When it comes to the Presidents of the United States, some made their mark by solving conflict, while others spent their time establishing laws to better the lives of Americans. We’ve grown to love some leaders more than others, but there’s no denying our interest in learning more about the U.S. Presidents. In this article, you will learn about the last wishes of historical figures, such as George Washington.

George Washington

Out of all the Presidents, he is one of the most unforgettable because it is he who led the way for early politics in the United States. As the only president to be elected by the electoral college with a unanimous vote, Washington left a lasting mark on the American people. When Washington died on December 14, 1799, he was 67 years old. He had already signed his will in 1790. At the time of his death, his estate was valued at $530,000. Interestingly, as president, he was only paid a salary of $25,000.

When Washington penned his will, he had a request that burned deep within him, but it came with stipulations. He wanted to have his many slaves freed, but not until his wife had died. He knew that she relied greatly on the slaves, but also, the slaves were actually part of her dower , thanks to the constitution of Virginia.

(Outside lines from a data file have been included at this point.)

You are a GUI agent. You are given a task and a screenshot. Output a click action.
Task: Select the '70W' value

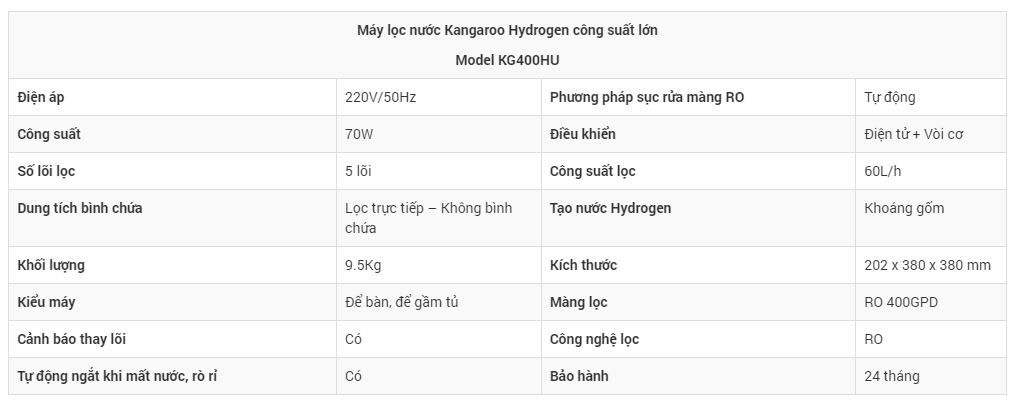coord(358,134)
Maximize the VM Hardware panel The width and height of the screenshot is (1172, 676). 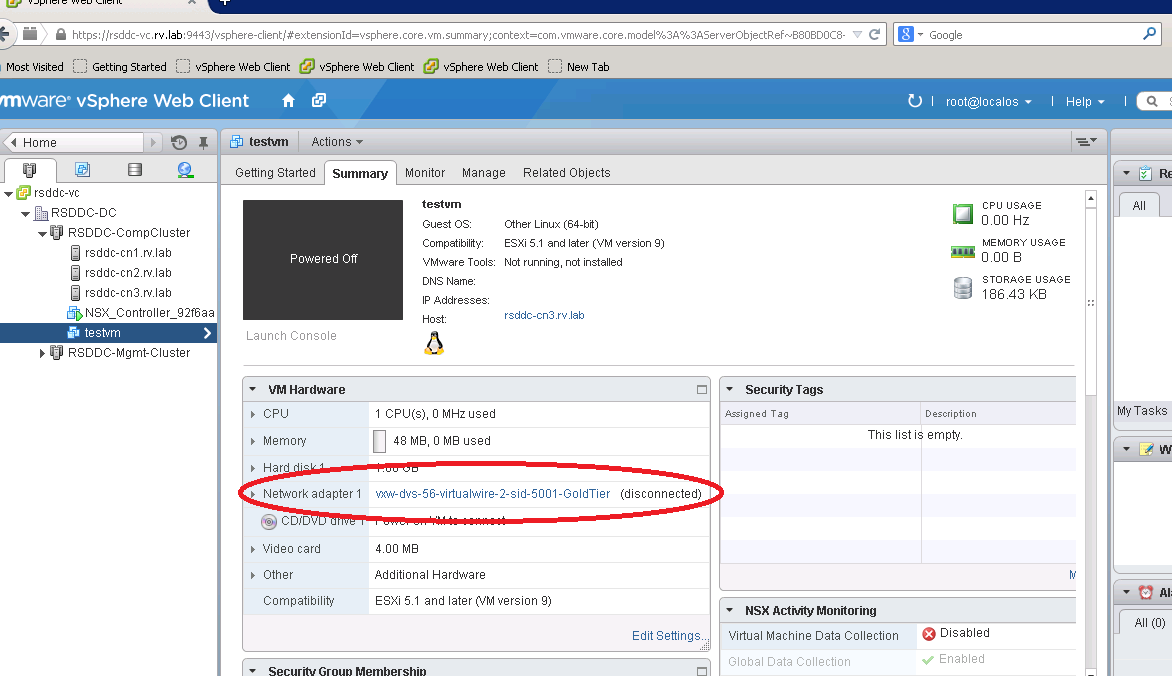pos(701,390)
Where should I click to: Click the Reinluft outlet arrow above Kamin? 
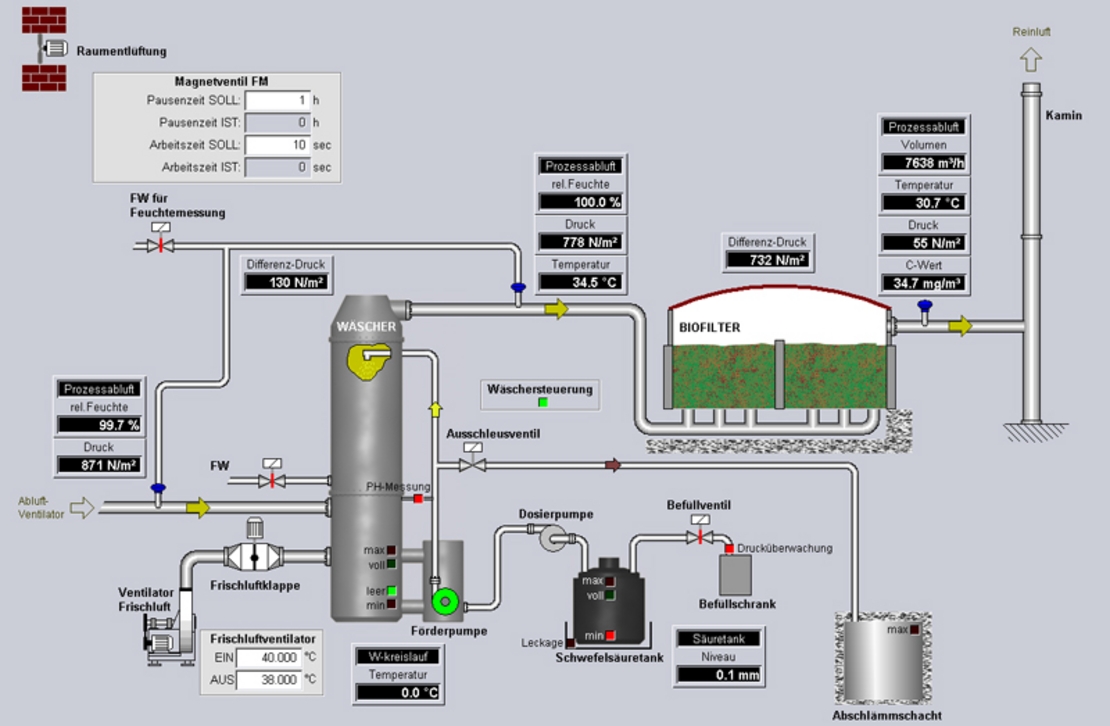click(1030, 60)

Washington stated that freed slaves that were too old, young, or sick to care for themselves would receive shelter, clothing and food from Washington’s heirs. Interesting, the concept and issues of slavery is a topic that seems to speak to dying men. A guilty conscience has been displayed in historical figures that date back to Plato’s time.

Slavery was not the only regret of Washington’s. He noted some of his disapproval regarding the then current state of education. He left funds to give a college in the District of Columbia to boost higher learning in the United States. The result was the establishment of George Washington University.

The last wishes of George Washington were written by hand. He did not ask for the assistance of a legal professional, yet he was precise in his words. His will was written on 15 sheets of personal parchment , complete with water marks. Both sides were used, as he carefully numbered and signed each sheet. No one was there to witness the creation of this document. However, during the 1790s, handwritten documents were legally binding.

At the time of George Washington’s death, he was the richest man in the country. In his possession, he had owned a gristmill, distillery, fisheries, and livestock that were worth more than $15,000. Washington also owned land in six different states , Kentucky, Philadelphia, New York, Maryland, and the Northwest Territory. His wife, Martha, benefited from this wealth, but it was his nephew, Bushrod, who received the infamous Mount Vernon estate. His nephew had recently been appointed to the Supreme Court.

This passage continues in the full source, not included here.